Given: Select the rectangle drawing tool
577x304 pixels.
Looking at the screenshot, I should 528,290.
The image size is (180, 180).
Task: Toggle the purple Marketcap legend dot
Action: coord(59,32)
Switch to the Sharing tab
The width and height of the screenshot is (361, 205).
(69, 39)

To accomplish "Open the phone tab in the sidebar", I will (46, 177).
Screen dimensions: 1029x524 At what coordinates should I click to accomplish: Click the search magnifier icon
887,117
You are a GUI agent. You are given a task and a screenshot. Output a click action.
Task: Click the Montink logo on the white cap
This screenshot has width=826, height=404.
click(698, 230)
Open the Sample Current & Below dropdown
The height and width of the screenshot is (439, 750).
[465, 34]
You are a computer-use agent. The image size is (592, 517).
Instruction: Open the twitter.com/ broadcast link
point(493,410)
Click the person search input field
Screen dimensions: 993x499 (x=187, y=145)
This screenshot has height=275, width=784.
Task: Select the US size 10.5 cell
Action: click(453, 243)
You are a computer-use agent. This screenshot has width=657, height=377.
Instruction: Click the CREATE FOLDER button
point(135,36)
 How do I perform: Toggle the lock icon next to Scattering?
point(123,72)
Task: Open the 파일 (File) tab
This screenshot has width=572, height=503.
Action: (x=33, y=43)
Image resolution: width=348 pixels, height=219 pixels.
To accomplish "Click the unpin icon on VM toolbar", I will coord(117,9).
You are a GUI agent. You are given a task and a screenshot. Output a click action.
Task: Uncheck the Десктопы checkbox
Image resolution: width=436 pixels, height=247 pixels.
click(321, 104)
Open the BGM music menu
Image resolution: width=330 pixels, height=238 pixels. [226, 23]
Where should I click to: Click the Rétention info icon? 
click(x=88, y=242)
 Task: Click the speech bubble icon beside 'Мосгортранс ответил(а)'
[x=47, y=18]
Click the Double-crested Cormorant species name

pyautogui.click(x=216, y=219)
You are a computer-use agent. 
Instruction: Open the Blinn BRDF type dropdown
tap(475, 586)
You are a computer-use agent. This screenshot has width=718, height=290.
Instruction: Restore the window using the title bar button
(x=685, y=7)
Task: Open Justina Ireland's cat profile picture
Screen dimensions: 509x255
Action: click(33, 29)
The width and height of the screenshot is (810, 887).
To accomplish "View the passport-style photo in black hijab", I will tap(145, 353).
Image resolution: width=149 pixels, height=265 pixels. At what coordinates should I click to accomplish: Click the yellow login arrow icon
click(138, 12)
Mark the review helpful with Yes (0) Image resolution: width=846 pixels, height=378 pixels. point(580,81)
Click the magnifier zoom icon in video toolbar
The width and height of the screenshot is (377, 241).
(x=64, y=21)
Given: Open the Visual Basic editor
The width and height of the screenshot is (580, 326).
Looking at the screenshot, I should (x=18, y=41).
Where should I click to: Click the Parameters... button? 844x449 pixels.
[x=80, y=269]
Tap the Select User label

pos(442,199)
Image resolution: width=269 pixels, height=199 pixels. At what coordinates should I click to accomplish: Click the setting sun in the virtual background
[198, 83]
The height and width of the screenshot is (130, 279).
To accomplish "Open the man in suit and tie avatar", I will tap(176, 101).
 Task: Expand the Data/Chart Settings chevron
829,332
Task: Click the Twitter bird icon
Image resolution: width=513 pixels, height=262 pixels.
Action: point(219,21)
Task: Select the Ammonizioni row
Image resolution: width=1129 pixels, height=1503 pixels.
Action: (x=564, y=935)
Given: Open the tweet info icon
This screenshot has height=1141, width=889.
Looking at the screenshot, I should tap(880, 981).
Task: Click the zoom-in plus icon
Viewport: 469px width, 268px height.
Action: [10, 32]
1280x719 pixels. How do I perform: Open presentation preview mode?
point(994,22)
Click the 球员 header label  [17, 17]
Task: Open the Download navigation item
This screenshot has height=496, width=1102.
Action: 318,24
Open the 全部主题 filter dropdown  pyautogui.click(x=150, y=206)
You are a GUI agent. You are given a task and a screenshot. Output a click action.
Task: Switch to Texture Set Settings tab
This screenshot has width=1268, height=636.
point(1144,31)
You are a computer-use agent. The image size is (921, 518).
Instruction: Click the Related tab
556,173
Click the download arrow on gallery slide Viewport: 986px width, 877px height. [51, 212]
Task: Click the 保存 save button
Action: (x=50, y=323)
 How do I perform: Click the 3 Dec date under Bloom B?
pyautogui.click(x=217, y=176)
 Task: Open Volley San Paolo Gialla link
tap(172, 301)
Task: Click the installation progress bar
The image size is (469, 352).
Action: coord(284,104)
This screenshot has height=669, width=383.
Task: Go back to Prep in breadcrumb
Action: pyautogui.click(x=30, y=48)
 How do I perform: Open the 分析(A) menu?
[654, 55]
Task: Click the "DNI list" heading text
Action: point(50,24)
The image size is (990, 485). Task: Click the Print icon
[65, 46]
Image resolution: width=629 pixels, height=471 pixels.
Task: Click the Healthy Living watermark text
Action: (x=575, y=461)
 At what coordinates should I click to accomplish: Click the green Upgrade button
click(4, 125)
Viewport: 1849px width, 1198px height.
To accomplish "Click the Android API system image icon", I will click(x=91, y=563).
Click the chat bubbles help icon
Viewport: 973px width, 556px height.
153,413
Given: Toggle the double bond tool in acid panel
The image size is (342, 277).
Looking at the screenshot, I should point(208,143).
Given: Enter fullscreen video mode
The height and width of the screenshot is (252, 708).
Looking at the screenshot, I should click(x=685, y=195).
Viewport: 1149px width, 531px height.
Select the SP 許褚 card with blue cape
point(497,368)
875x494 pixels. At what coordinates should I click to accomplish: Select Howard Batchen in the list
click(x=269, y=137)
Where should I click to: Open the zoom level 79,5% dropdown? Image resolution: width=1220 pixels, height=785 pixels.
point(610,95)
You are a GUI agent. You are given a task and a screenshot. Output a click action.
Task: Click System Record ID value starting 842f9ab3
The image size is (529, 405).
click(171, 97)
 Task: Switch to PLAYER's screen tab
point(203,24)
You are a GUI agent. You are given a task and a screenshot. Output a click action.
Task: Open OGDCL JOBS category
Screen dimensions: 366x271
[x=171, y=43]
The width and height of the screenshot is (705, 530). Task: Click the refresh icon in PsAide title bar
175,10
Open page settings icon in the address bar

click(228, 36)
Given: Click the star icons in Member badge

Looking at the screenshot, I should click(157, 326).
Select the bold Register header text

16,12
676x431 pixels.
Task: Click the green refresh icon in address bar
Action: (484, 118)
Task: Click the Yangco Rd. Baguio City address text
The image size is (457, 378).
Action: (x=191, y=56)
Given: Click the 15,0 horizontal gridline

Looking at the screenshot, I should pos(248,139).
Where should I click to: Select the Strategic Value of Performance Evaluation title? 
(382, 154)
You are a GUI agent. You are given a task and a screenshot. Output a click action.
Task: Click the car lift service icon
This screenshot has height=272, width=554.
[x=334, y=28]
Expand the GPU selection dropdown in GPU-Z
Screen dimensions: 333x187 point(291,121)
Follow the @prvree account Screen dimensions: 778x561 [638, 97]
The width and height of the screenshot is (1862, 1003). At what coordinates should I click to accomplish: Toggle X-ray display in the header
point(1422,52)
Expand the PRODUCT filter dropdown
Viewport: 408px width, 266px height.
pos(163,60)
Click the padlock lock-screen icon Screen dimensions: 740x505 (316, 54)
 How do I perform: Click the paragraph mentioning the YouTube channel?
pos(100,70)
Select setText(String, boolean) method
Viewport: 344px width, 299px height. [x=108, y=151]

▶ Problem to work on
Could you state how many lines in the data hold the word "video"? Only the number should be given.

▶ Solved exercise
2